ESCANABA - Two tribal commercial fisherman from the Garden Peninsula are scheduled to make pleas in tribal court regarding citations for four miles of unmarked and unattended gill nets found in Lake Michigan last month.
Wade William Jensen, 46, and Troy Nester Jensen, 44, brothers from Fairport, were cited by the Sault Ste. Marie Tribe of Chippewa Indians on June 4. The arrests came after officers from the Michigan Department of Natural Resources found the Jensens' commercial fishing nets containing thousands of pounds of decaying fish.
Two gill nets, each two miles long, were located about five miles east of the Garden Peninsula.
A mix of rotting lake trout, whitefish and burbot were trapped in the nets. On June 17, the nets were pulled and confiscated by tribal law enforcement, which has jurisdiction over the case.
The Jensens - brothers and members of the Sault Tribe - are scheduled to enter pleas on the tribal charges on Sept. 8, said a court employee from the Sault Ste. Marie Chippewa Tribal Court on Friday.
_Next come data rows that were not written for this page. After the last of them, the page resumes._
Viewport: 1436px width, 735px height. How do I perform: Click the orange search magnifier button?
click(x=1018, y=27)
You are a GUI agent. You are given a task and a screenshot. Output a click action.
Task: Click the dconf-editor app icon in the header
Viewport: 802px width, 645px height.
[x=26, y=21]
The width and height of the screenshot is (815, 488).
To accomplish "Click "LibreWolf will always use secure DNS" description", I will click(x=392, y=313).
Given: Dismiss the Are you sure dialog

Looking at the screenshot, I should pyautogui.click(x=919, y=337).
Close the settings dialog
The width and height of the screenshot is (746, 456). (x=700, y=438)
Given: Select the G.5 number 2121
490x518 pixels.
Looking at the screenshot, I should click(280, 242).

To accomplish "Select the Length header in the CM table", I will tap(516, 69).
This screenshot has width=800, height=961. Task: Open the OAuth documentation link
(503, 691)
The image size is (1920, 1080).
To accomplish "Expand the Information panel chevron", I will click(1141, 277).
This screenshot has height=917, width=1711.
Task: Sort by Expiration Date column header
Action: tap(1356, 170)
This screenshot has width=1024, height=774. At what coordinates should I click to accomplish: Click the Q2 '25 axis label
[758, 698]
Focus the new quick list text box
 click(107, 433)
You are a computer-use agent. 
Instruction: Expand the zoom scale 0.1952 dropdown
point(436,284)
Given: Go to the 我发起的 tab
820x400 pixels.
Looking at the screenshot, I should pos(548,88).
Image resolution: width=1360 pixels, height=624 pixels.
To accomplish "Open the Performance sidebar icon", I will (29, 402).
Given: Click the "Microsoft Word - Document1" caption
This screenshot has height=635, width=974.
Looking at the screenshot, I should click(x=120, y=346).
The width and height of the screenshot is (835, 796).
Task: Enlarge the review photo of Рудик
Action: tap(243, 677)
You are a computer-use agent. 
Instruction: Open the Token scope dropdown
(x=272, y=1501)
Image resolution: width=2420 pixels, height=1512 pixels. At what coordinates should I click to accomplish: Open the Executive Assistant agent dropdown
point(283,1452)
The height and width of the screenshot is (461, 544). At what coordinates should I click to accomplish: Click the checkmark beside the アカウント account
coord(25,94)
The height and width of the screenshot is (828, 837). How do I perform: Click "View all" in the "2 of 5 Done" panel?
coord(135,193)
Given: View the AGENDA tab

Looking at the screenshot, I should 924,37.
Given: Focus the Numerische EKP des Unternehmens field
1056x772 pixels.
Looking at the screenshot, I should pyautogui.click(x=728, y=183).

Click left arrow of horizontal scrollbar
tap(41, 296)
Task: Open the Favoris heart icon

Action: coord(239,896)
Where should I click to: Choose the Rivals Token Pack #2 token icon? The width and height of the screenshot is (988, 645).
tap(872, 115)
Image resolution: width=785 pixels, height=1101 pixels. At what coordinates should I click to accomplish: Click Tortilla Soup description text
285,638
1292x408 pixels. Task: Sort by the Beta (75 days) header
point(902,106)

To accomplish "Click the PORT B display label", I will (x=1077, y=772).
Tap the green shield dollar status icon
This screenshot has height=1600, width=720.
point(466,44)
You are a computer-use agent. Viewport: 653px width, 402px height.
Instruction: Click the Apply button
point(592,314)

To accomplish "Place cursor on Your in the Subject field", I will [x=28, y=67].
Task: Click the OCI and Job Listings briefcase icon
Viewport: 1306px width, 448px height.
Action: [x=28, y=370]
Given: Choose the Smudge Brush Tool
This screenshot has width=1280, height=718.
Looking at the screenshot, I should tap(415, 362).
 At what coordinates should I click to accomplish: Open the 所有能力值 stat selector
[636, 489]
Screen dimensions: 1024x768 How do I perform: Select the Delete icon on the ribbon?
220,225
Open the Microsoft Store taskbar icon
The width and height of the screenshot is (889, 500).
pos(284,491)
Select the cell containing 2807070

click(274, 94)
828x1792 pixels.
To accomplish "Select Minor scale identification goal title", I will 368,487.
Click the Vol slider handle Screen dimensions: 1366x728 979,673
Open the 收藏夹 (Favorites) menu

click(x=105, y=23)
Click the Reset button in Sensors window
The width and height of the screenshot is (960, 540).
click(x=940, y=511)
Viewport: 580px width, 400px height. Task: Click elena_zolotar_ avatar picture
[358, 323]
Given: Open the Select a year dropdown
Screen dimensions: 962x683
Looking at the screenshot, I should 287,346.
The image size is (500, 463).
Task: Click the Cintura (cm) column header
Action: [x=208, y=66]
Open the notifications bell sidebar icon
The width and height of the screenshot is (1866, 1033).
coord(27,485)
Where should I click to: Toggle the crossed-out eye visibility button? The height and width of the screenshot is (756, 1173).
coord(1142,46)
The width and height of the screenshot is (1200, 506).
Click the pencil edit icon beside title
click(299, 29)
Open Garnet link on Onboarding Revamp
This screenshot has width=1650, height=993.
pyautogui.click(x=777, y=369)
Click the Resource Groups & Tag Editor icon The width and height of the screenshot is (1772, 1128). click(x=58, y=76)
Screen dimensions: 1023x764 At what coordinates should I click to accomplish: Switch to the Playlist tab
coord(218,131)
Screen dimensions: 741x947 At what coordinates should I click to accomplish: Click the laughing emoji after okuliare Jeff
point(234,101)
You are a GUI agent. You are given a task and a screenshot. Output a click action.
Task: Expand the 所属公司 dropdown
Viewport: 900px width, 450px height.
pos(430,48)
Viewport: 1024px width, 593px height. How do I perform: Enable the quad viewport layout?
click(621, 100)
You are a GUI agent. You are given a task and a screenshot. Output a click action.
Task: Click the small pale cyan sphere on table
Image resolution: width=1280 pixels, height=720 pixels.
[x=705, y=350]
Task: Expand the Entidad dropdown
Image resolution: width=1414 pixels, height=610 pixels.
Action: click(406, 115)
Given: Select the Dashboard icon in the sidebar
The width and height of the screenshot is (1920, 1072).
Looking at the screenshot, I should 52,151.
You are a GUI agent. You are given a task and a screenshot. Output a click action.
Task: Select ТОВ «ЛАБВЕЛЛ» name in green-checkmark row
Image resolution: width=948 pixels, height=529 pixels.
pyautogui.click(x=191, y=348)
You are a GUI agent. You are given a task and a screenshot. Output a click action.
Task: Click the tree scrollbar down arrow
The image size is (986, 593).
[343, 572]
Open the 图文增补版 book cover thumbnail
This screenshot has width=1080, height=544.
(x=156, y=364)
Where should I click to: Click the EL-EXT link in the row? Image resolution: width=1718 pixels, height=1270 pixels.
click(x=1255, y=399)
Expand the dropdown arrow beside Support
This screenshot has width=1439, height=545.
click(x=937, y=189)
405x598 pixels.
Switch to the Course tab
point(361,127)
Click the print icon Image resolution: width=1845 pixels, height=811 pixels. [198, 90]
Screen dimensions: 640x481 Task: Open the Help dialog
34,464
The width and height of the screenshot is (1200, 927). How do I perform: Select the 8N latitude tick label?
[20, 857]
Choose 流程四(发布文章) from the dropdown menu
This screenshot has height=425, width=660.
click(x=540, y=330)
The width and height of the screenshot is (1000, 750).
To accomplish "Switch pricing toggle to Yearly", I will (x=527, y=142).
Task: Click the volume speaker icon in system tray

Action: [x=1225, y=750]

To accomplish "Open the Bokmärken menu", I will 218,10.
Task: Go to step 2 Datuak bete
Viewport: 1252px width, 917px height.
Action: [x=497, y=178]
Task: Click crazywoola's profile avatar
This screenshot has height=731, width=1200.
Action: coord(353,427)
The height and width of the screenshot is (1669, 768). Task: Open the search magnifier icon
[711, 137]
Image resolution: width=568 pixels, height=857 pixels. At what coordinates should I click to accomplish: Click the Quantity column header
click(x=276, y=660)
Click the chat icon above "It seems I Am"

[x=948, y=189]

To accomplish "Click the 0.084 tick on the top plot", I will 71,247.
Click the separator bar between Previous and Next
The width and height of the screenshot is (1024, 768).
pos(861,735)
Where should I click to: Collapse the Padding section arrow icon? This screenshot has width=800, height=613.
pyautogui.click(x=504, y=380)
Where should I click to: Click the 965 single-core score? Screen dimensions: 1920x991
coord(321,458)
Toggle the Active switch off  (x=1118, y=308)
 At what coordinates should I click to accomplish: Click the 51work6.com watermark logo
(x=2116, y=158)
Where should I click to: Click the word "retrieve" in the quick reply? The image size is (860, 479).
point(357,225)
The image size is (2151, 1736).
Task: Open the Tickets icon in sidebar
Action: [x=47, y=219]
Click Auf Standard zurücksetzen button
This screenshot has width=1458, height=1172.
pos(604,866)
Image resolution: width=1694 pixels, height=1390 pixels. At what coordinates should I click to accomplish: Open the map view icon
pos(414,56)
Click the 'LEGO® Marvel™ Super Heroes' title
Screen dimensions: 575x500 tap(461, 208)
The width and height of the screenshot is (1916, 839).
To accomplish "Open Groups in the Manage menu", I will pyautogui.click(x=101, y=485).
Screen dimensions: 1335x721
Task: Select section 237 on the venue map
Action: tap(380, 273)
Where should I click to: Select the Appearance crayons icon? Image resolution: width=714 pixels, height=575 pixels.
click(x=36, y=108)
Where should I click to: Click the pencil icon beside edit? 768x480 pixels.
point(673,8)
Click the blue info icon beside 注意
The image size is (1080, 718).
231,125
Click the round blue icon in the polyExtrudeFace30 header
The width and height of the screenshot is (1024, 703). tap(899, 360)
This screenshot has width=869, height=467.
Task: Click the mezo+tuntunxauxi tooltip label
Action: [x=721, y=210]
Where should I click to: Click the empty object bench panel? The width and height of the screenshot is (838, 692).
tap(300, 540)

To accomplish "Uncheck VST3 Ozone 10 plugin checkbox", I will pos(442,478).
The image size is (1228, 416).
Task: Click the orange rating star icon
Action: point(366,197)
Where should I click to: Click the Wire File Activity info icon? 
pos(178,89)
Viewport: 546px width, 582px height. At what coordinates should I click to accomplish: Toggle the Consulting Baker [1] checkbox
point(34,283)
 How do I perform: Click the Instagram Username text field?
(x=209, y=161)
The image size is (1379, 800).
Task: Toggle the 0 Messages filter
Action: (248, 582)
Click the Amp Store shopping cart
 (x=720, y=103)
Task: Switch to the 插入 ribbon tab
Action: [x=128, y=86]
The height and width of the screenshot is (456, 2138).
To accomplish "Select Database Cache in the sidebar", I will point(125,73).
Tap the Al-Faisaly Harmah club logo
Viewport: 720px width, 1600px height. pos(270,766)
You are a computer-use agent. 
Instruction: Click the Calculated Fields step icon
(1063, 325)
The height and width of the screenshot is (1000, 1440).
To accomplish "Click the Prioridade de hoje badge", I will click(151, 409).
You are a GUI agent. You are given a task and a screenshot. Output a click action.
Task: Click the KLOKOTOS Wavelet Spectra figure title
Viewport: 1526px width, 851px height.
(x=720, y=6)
The defendants will make their pleas via a video conference from the Manistique tribal office to the Sault court.
Any punishment related to the citations will be according to CORA - the Chippewa Ottawa Resource Authority - which regulates tribal fishing in the treaty waters in Michigan.
Troy Jensen remains lodged in Delta County Jail where he is serving a one-year sentence on a separate state charge relating to illegal fishing. Wade Jensen, a co-defendant in the same case, was also sentenced to a year in jail but is currently on a medical furlough.